> [What you will do]
Your task is to copy every entry exactly.

> [Available data]
BEGIN
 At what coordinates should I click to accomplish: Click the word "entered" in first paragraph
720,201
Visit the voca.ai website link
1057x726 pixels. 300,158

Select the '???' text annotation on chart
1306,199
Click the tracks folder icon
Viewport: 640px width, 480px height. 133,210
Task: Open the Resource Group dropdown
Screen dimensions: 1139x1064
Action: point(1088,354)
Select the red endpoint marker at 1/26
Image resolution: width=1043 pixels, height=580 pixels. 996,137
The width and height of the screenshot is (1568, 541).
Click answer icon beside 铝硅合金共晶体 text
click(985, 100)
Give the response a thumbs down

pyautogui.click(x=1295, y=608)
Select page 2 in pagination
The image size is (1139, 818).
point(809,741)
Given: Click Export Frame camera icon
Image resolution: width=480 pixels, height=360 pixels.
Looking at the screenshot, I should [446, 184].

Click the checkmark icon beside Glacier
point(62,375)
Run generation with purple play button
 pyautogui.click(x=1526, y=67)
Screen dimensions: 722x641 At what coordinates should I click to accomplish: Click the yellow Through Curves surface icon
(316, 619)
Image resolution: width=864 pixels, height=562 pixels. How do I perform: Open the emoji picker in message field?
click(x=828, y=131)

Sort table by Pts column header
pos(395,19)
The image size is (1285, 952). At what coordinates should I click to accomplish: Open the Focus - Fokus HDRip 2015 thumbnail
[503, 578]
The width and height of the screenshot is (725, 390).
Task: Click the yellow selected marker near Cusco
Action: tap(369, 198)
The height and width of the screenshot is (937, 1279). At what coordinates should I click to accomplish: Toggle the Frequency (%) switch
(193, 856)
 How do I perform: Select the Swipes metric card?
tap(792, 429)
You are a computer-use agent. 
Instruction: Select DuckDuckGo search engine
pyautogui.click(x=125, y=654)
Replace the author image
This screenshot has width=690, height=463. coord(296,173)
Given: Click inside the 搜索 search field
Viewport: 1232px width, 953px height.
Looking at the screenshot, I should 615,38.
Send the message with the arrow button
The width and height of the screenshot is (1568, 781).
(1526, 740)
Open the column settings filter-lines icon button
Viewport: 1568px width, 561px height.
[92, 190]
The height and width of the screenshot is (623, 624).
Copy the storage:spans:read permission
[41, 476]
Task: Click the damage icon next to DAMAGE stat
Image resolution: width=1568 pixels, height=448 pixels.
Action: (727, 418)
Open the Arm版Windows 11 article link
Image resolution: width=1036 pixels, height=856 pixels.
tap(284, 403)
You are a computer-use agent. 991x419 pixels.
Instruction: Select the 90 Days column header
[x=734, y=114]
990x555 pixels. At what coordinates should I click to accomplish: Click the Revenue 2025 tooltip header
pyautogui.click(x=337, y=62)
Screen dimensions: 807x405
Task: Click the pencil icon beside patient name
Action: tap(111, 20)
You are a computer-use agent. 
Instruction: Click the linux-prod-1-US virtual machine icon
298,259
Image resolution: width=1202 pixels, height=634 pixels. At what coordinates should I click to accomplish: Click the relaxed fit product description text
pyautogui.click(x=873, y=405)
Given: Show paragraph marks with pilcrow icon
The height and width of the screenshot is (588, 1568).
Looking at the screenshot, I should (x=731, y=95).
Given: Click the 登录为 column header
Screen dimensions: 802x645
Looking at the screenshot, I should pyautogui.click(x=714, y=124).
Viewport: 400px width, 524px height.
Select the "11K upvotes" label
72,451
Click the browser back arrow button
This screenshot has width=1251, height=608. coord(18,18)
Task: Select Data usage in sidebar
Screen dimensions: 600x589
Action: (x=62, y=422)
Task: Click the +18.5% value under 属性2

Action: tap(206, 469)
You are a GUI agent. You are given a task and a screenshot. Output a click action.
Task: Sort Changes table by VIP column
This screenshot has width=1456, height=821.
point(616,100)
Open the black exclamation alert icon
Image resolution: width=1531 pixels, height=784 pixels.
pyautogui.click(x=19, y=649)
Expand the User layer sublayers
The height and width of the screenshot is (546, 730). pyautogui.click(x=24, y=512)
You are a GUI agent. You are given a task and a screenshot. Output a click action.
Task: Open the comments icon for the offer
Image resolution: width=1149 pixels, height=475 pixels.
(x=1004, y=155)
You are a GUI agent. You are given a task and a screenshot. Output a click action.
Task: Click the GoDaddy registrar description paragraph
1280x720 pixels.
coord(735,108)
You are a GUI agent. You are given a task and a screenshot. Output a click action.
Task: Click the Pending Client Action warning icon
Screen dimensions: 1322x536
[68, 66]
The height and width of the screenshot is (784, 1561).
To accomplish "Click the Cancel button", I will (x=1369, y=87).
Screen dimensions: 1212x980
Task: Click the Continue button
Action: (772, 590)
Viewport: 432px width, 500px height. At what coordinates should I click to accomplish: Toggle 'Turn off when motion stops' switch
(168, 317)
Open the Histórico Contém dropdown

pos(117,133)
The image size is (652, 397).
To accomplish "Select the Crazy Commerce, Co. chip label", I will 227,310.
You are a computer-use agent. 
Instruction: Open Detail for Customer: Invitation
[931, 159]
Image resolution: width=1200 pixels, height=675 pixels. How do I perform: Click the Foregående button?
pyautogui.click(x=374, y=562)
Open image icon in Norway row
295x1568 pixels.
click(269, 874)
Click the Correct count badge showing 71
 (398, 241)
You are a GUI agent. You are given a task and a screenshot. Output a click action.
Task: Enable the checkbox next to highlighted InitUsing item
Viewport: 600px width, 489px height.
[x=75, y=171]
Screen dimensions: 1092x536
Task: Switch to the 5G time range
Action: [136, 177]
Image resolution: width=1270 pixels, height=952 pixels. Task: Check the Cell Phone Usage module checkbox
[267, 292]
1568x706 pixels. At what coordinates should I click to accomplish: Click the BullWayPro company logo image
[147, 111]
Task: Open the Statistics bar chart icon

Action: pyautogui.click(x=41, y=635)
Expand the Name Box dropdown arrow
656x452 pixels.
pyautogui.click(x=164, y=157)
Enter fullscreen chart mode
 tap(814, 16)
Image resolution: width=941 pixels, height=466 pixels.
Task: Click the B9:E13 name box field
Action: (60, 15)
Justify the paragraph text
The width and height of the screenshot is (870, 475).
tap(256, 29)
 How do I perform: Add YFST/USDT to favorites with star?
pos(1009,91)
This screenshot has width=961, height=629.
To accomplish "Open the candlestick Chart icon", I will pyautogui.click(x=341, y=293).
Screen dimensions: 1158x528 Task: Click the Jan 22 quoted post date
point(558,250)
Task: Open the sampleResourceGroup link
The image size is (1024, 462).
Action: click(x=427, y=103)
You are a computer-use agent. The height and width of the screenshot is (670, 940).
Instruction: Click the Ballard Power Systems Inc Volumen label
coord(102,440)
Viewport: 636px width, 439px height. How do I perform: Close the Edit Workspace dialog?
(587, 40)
END
> [Task answer]
 At what coordinates should I click to accomplish: Click the word "entered" in first paragraph
720,201
Visit the voca.ai website link
1057x726 pixels. 300,158

Select the '???' text annotation on chart
1306,199
Click the tracks folder icon
Viewport: 640px width, 480px height. 133,210
Task: Open the Resource Group dropdown
Screen dimensions: 1139x1064
Action: point(1088,354)
Select the red endpoint marker at 1/26
Image resolution: width=1043 pixels, height=580 pixels. 996,137
The width and height of the screenshot is (1568, 541).
Click answer icon beside 铝硅合金共晶体 text
click(985, 100)
Give the response a thumbs down

pyautogui.click(x=1295, y=608)
Select page 2 in pagination
The image size is (1139, 818).
point(809,741)
Given: Click Export Frame camera icon
Image resolution: width=480 pixels, height=360 pixels.
Looking at the screenshot, I should [446, 184].

Click the checkmark icon beside Glacier
point(62,375)
Run generation with purple play button
 pyautogui.click(x=1526, y=67)
Screen dimensions: 722x641 At what coordinates should I click to accomplish: Click the yellow Through Curves surface icon
(316, 619)
Image resolution: width=864 pixels, height=562 pixels. How do I perform: Open the emoji picker in message field?
click(x=828, y=131)

Sort table by Pts column header
pos(395,19)
The image size is (1285, 952). At what coordinates should I click to accomplish: Open the Focus - Fokus HDRip 2015 thumbnail
[503, 578]
The width and height of the screenshot is (725, 390).
Task: Click the yellow selected marker near Cusco
Action: tap(369, 198)
The height and width of the screenshot is (937, 1279). At what coordinates should I click to accomplish: Toggle the Frequency (%) switch
(193, 856)
 How do I perform: Select the Swipes metric card?
tap(792, 429)
You are a computer-use agent. 
Instruction: Select DuckDuckGo search engine
pyautogui.click(x=125, y=654)
Replace the author image
This screenshot has width=690, height=463. coord(296,173)
Given: Click inside the 搜索 search field
Viewport: 1232px width, 953px height.
Looking at the screenshot, I should 615,38.
Send the message with the arrow button
The width and height of the screenshot is (1568, 781).
(1526, 740)
Open the column settings filter-lines icon button
Viewport: 1568px width, 561px height.
[92, 190]
The height and width of the screenshot is (623, 624).
Copy the storage:spans:read permission
[41, 476]
Task: Click the damage icon next to DAMAGE stat
Image resolution: width=1568 pixels, height=448 pixels.
Action: (727, 418)
Open the Arm版Windows 11 article link
Image resolution: width=1036 pixels, height=856 pixels.
tap(284, 403)
You are a computer-use agent. 991x419 pixels.
Instruction: Select the 90 Days column header
[x=734, y=114]
990x555 pixels. At what coordinates should I click to accomplish: Click the Revenue 2025 tooltip header
pyautogui.click(x=337, y=62)
Screen dimensions: 807x405
Task: Click the pencil icon beside patient name
Action: tap(111, 20)
You are a computer-use agent. 
Instruction: Click the linux-prod-1-US virtual machine icon
298,259
Image resolution: width=1202 pixels, height=634 pixels. At what coordinates should I click to accomplish: Click the relaxed fit product description text
pyautogui.click(x=873, y=405)
Given: Show paragraph marks with pilcrow icon
The height and width of the screenshot is (588, 1568).
Looking at the screenshot, I should (x=731, y=95).
Given: Click the 登录为 column header
Screen dimensions: 802x645
Looking at the screenshot, I should pyautogui.click(x=714, y=124).
Viewport: 400px width, 524px height.
Select the "11K upvotes" label
72,451
Click the browser back arrow button
This screenshot has width=1251, height=608. coord(18,18)
Task: Select Data usage in sidebar
Screen dimensions: 600x589
Action: (x=62, y=422)
Task: Click the +18.5% value under 属性2

Action: tap(206, 469)
You are a GUI agent. You are given a task and a screenshot. Output a click action.
Task: Sort Changes table by VIP column
This screenshot has width=1456, height=821.
point(616,100)
Open the black exclamation alert icon
Image resolution: width=1531 pixels, height=784 pixels.
pyautogui.click(x=19, y=649)
Expand the User layer sublayers
The height and width of the screenshot is (546, 730). pyautogui.click(x=24, y=512)
You are a GUI agent. You are given a task and a screenshot. Output a click action.
Task: Open the comments icon for the offer
Image resolution: width=1149 pixels, height=475 pixels.
(x=1004, y=155)
You are a GUI agent. You are given a task and a screenshot. Output a click action.
Task: Click the GoDaddy registrar description paragraph
1280x720 pixels.
coord(735,108)
You are a GUI agent. You are given a task and a screenshot. Output a click action.
Task: Click the Pending Client Action warning icon
Screen dimensions: 1322x536
[68, 66]
The height and width of the screenshot is (784, 1561).
To accomplish "Click the Cancel button", I will (x=1369, y=87).
Screen dimensions: 1212x980
Task: Click the Continue button
Action: (772, 590)
Viewport: 432px width, 500px height. At what coordinates should I click to accomplish: Toggle 'Turn off when motion stops' switch
(168, 317)
Open the Histórico Contém dropdown

pos(117,133)
The image size is (652, 397).
To accomplish "Select the Crazy Commerce, Co. chip label", I will 227,310.
You are a computer-use agent. 
Instruction: Open Detail for Customer: Invitation
[931, 159]
Image resolution: width=1200 pixels, height=675 pixels. How do I perform: Click the Foregående button?
pyautogui.click(x=374, y=562)
Open image icon in Norway row
295x1568 pixels.
click(269, 874)
Click the Correct count badge showing 71
 (398, 241)
You are a GUI agent. You are given a task and a screenshot. Output a click action.
Task: Enable the checkbox next to highlighted InitUsing item
Viewport: 600px width, 489px height.
[x=75, y=171]
Screen dimensions: 1092x536
Task: Switch to the 5G time range
Action: [136, 177]
Image resolution: width=1270 pixels, height=952 pixels. Task: Check the Cell Phone Usage module checkbox
[267, 292]
1568x706 pixels. At what coordinates should I click to accomplish: Click the BullWayPro company logo image
[147, 111]
Task: Open the Statistics bar chart icon

Action: pyautogui.click(x=41, y=635)
Expand the Name Box dropdown arrow
656x452 pixels.
pyautogui.click(x=164, y=157)
Enter fullscreen chart mode
 tap(814, 16)
Image resolution: width=941 pixels, height=466 pixels.
Task: Click the B9:E13 name box field
Action: (60, 15)
Justify the paragraph text
The width and height of the screenshot is (870, 475).
tap(256, 29)
 How do I perform: Add YFST/USDT to favorites with star?
pos(1009,91)
This screenshot has width=961, height=629.
To accomplish "Open the candlestick Chart icon", I will pyautogui.click(x=341, y=293).
Screen dimensions: 1158x528 Task: Click the Jan 22 quoted post date
point(558,250)
Task: Open the sampleResourceGroup link
The image size is (1024, 462).
Action: click(x=427, y=103)
You are a computer-use agent. The height and width of the screenshot is (670, 940).
Instruction: Click the Ballard Power Systems Inc Volumen label
coord(102,440)
Viewport: 636px width, 439px height. How do I perform: Close the Edit Workspace dialog?
(587, 40)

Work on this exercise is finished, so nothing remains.